**Activity:** Copy each line below containing "agent".

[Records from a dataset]
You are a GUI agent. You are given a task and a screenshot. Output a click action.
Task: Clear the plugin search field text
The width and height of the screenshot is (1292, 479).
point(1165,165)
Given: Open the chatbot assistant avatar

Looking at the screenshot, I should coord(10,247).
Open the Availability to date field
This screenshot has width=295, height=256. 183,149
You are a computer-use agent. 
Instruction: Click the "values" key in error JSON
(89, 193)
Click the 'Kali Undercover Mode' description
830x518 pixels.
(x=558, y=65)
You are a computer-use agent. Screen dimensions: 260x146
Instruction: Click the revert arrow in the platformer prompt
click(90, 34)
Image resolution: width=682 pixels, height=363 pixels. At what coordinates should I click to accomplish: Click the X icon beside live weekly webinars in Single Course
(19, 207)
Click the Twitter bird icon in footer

**Exercise result:**
You are a GUI agent. You are given a task and a screenshot. Output a click action.
You are a computer-use agent. 
You are a computer-use agent. Screen dimensions: 260x146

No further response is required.